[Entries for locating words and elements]
◆ ◆ ◆ ◆ ◆

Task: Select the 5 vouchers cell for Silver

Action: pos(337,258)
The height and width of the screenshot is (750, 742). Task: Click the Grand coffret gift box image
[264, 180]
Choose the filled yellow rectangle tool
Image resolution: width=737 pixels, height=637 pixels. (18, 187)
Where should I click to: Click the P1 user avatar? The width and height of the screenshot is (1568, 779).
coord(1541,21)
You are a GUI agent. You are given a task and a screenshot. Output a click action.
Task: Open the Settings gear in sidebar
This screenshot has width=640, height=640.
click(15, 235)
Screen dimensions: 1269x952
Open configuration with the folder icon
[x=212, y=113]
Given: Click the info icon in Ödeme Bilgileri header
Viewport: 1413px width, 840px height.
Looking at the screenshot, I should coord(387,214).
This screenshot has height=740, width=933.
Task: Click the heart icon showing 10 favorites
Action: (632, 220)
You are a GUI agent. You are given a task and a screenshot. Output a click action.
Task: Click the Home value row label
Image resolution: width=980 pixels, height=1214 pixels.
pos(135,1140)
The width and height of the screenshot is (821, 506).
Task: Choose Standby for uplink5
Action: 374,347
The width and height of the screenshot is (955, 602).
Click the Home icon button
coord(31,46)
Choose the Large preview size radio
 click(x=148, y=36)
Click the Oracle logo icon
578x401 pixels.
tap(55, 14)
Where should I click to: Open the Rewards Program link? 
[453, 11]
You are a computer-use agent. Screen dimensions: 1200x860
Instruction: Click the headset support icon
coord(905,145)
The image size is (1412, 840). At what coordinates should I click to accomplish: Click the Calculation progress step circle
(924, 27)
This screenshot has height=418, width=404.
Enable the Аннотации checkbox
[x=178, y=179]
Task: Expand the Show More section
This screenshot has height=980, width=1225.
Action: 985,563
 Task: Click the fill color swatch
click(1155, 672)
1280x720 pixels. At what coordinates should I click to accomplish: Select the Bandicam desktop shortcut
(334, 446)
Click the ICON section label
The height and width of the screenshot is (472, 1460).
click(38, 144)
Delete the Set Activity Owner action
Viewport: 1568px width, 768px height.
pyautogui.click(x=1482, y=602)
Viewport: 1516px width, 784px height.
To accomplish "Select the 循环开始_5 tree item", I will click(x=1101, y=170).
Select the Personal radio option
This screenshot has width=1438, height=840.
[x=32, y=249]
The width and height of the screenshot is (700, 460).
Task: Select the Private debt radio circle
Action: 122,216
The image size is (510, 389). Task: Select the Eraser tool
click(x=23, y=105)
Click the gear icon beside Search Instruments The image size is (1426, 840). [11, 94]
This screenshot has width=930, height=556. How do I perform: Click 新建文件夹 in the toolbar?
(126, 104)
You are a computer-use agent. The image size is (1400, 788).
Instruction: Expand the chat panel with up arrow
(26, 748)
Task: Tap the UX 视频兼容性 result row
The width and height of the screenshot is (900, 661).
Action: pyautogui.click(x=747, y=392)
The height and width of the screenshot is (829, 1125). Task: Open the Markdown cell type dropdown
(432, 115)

◆ ◆ ◆ ◆ ◆

:: INSTRUCTION ::
Can you copy all of the records above line for line, without changing anything?

:: SOLUTION ::
Task: Select the 5 vouchers cell for Silver

Action: pos(337,258)
The height and width of the screenshot is (750, 742). Task: Click the Grand coffret gift box image
[264, 180]
Choose the filled yellow rectangle tool
Image resolution: width=737 pixels, height=637 pixels. (18, 187)
Where should I click to: Click the P1 user avatar? The width and height of the screenshot is (1568, 779).
coord(1541,21)
You are a GUI agent. You are given a task and a screenshot. Output a click action.
Task: Open the Settings gear in sidebar
This screenshot has width=640, height=640.
click(15, 235)
Screen dimensions: 1269x952
Open configuration with the folder icon
[x=212, y=113]
Given: Click the info icon in Ödeme Bilgileri header
Viewport: 1413px width, 840px height.
Looking at the screenshot, I should coord(387,214).
This screenshot has height=740, width=933.
Task: Click the heart icon showing 10 favorites
Action: (632, 220)
You are a GUI agent. You are given a task and a screenshot. Output a click action.
Task: Click the Home value row label
Image resolution: width=980 pixels, height=1214 pixels.
pos(135,1140)
The width and height of the screenshot is (821, 506).
Task: Choose Standby for uplink5
Action: 374,347
The width and height of the screenshot is (955, 602).
Click the Home icon button
coord(31,46)
Choose the Large preview size radio
 click(x=148, y=36)
Click the Oracle logo icon
578x401 pixels.
tap(55, 14)
Where should I click to: Open the Rewards Program link? 
[453, 11]
You are a computer-use agent. Screen dimensions: 1200x860
Instruction: Click the headset support icon
coord(905,145)
The image size is (1412, 840). At what coordinates should I click to accomplish: Click the Calculation progress step circle
(924, 27)
This screenshot has height=418, width=404.
Enable the Аннотации checkbox
[x=178, y=179]
Task: Expand the Show More section
This screenshot has height=980, width=1225.
Action: 985,563
 Task: Click the fill color swatch
click(1155, 672)
1280x720 pixels. At what coordinates should I click to accomplish: Select the Bandicam desktop shortcut
(334, 446)
Click the ICON section label
The height and width of the screenshot is (472, 1460).
click(38, 144)
Delete the Set Activity Owner action
Viewport: 1568px width, 768px height.
pyautogui.click(x=1482, y=602)
Viewport: 1516px width, 784px height.
To accomplish "Select the 循环开始_5 tree item", I will click(x=1101, y=170).
Select the Personal radio option
This screenshot has width=1438, height=840.
[x=32, y=249]
The width and height of the screenshot is (700, 460).
Task: Select the Private debt radio circle
Action: 122,216
The image size is (510, 389). Task: Select the Eraser tool
click(x=23, y=105)
Click the gear icon beside Search Instruments The image size is (1426, 840). [11, 94]
This screenshot has width=930, height=556. How do I perform: Click 新建文件夹 in the toolbar?
(126, 104)
You are a computer-use agent. The image size is (1400, 788).
Instruction: Expand the chat panel with up arrow
(26, 748)
Task: Tap the UX 视频兼容性 result row
The width and height of the screenshot is (900, 661).
Action: pyautogui.click(x=747, y=392)
The height and width of the screenshot is (829, 1125). Task: Open the Markdown cell type dropdown
(432, 115)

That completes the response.